Metzger Bar and Grill isn’t precisely backing down, either for their rationale or their reasoning as to why they disinvited the socially conservative think tank from their doors:

Metzger Bar and Butchery, in Richmond’s Union Hill neighborhood, posted a statement Thursday night on Instagram about the decision to cancel the Family Foundation’s reservation Wednesday. “Metzger Bar and Butchery has always prided itself on being an inclusive environment for people to dine in,” the restaurant said in the statement. “In eight years of service, we have very rarely refused service to anyone who wished to dine with us. Recently we refused service to a group that had booked an event with us after the owners of Metzger found out it was a group of donors to a political organization that seeks to deprive women and LGBTQ+ persons of their basic human rights in Virginia.”
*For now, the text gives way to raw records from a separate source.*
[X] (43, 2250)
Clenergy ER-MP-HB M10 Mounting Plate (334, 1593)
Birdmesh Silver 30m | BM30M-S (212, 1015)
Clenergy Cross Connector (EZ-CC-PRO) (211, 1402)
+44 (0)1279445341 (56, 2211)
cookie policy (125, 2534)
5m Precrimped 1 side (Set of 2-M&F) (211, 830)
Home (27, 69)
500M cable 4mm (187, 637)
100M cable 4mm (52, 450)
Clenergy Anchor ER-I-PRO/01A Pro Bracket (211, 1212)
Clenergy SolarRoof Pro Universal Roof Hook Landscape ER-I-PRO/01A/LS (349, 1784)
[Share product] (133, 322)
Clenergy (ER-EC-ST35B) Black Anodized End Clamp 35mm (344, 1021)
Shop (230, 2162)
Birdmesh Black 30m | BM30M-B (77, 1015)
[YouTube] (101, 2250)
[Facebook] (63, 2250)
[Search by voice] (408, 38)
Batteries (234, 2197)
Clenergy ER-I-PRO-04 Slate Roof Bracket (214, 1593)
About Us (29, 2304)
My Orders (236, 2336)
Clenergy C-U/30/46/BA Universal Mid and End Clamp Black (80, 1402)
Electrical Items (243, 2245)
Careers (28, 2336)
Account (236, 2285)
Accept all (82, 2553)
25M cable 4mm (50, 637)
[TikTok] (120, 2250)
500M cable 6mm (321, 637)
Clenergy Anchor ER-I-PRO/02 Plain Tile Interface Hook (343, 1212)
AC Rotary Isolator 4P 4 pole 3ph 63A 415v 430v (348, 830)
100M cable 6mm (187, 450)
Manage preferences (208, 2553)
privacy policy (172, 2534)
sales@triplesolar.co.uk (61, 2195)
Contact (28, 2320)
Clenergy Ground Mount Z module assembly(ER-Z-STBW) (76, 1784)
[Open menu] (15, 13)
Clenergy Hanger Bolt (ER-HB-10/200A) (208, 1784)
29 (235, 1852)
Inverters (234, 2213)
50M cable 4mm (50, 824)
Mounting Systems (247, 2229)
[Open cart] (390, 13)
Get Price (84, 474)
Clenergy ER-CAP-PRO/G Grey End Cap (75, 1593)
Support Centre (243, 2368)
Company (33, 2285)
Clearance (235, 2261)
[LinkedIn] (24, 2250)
Family Foundation President Victoria Cobb wrote in a blog post Thursday that the foundation’s vice president of operations got a call from Metzger about an hour and a half before the 7 p.m. Wednesday reservation notifying her of the cancellation.

Comparisons to the lunch counter protests of the 1960s were instantly raised by many on social media, to which Metzger’s seemed to have shrugged off.

Yet Kate Andrews with Virginia Business Magazine pressed the question further by asking one of the heroes who were members of the “Richmond 32” who took on the Tallheimer’s lunch counter policy of refusing service to African-Americans:

Elizabeth Johnson Rice, now an 82-year-old retired teacher living in Chesterfield County, was a member of the Richmond 34. She said the situation surrounding the Family Foundation and Metzger is somewhat different than the sit-in, one of numerous nonviolent protests conducted in the 1950s and ’60s to oppose racial discrimination against Black people. Those protests often led to arrests, violence against protesters and sometimes deaths.

On Feb. 22, 1960, Rice and her fellow protesters were arrested and charged with trespassing, taken to jail and then released on bail. In March 1960, they were all convicted of trespassing and fined $20 each, but the students all appealed the decision to the Virginia Supreme Court, which ruled in favor of the store owners’ right to forgo service. Ultimately, in 1963, the U.S. Supreme Court ordered a repeal of the 34 students’ convictions in a victory for the civil rights movement.

“We were going for equal justice for all,” Rice said Friday. “We were trespassing because we didn’t get service. [As Black people], if we wanted to eat anything [from Thalhimers’ lunch counter], we had to go into the alley and knock on the little door. That was really Jim Crow.”

Rice said that she still believes in equal rights for everyone today, including the right to marry someone of the same sex, but at the same time, she feels the Family Foundation party was “not being treated fairly” by Metzger Bar and Butchery. “Their reservation should be honored in 2022.”

In Charlottesville in the wake of the “Unite the Right” alt-right Citronella Nazi parade of 2017, many businesses advertised rather freely that conservatives — not just alt-right sympathizers — would not be welcome in many of the businesses along the downtown mall.

In 2018, Lexington based Red Hen Restaurant refused service to then-Trump press secretary and now Governor-elect Sarah Huckabee-Sanders.  More recently, this November 2022 the outspoken and conservative small business Gourmeltz was raided by the Virginia ABC in a tit-for-tat for selling alcohol without a license during the COVID-19 pandemic.

While the current controversy over forcing a business to “bake a cake” or serve a meal continues, the most recent flare up in Richmond doesn’t point towards a more kind or less coarse culture.